(Entries from a pointing dataset)
* * * * * * * * *

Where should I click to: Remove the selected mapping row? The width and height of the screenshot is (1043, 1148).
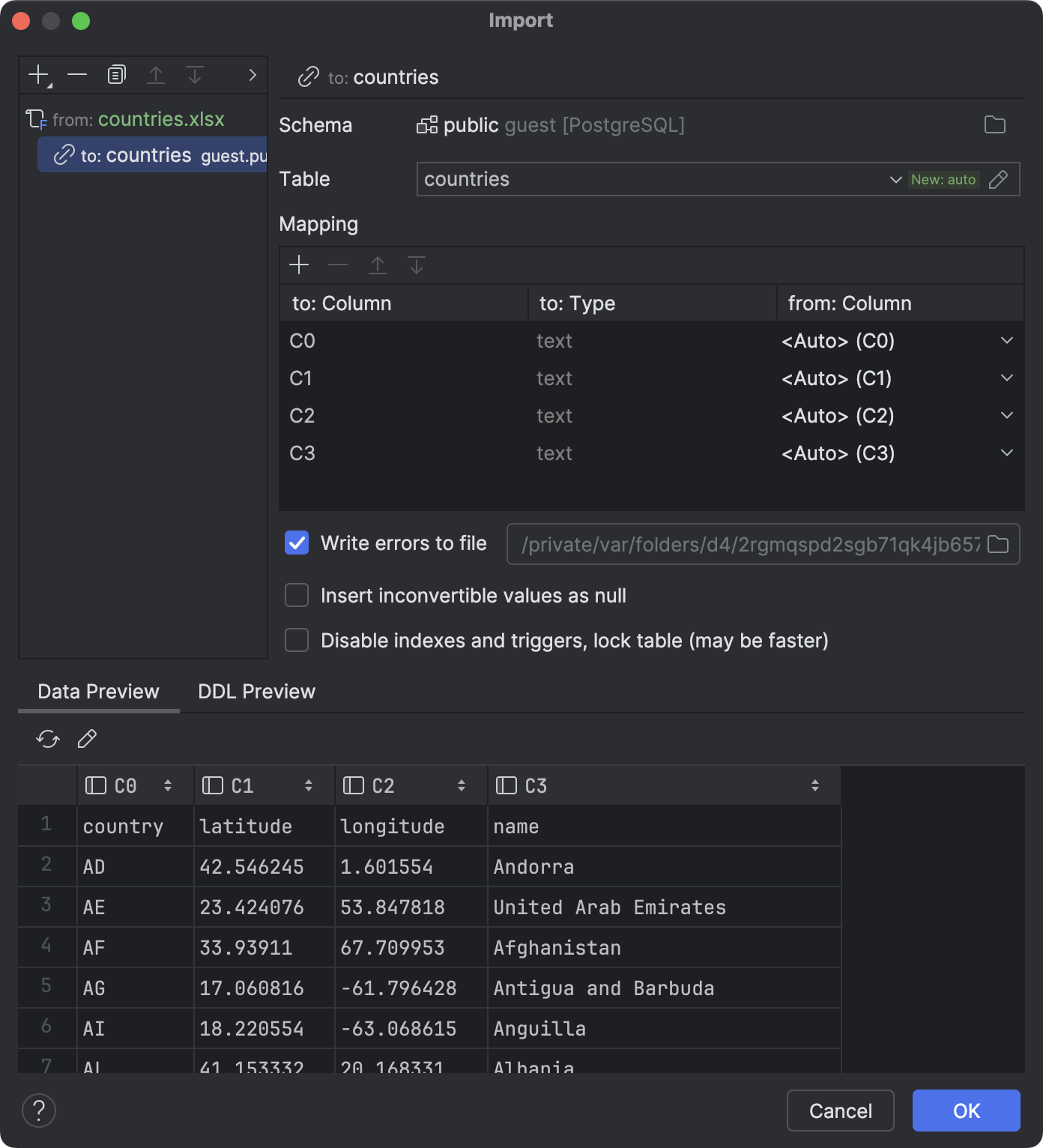pyautogui.click(x=338, y=265)

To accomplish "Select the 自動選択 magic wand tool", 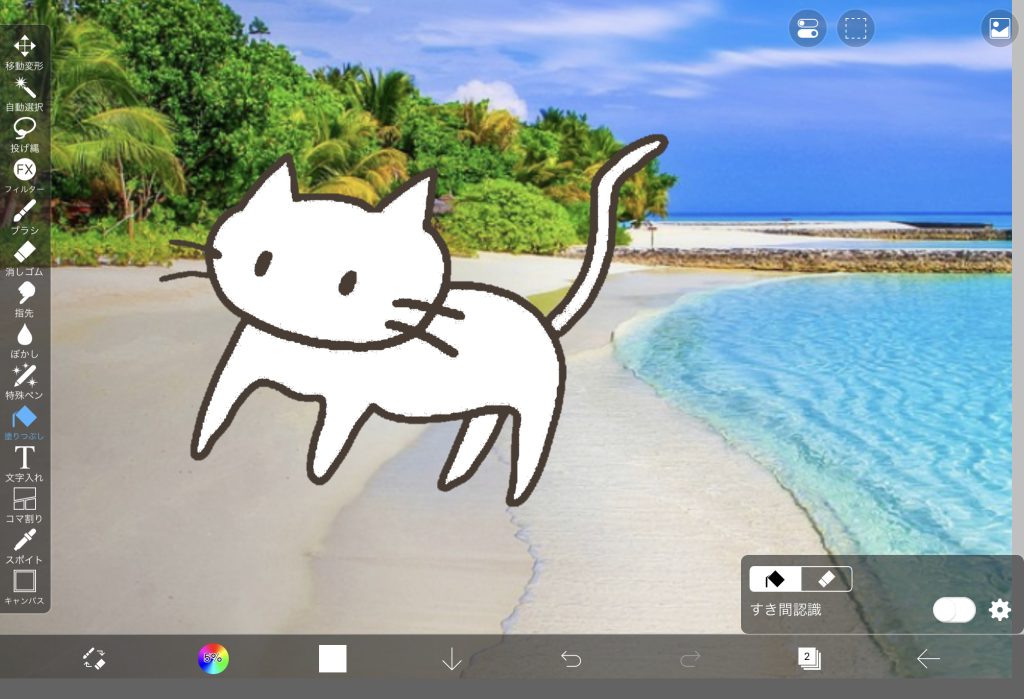I will (x=24, y=88).
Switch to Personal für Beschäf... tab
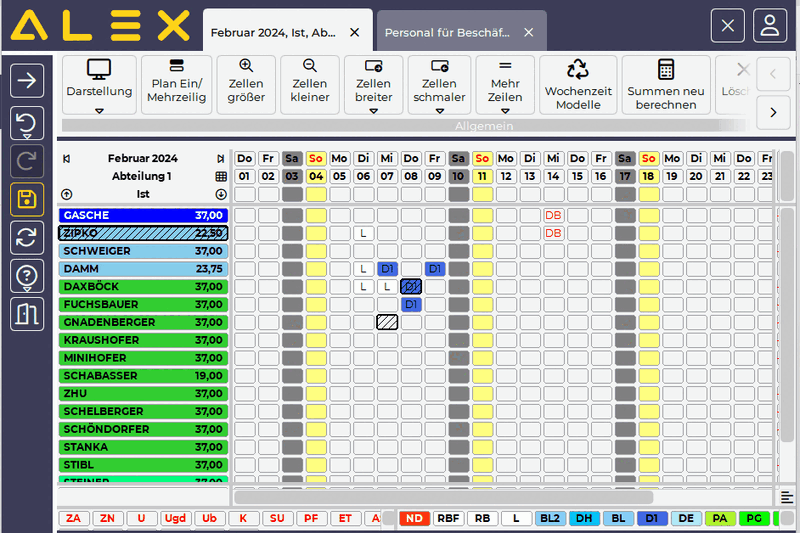Viewport: 800px width, 533px height. 451,32
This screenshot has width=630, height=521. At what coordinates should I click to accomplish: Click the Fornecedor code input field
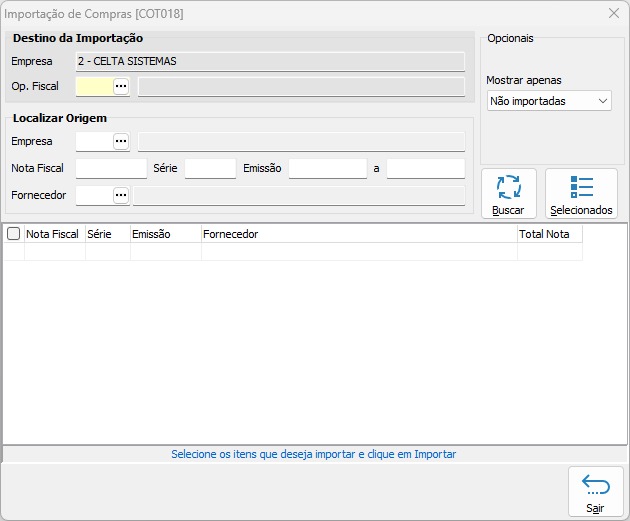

* * * * * * * * *

• _Work required_
Rewrite the entries from the line containing "Switch to Personal für Beschäf... tab" through the end of the entries, replacing "screenshot" with "capture" and keeping everything else the same. Leave the pictures out of your answer.

• _Solution below_
Switch to Personal für Beschäf... tab
Viewport: 800px width, 533px height. 451,32
This capture has width=630, height=521. At what coordinates should I click to accomplish: Click the Fornecedor code input field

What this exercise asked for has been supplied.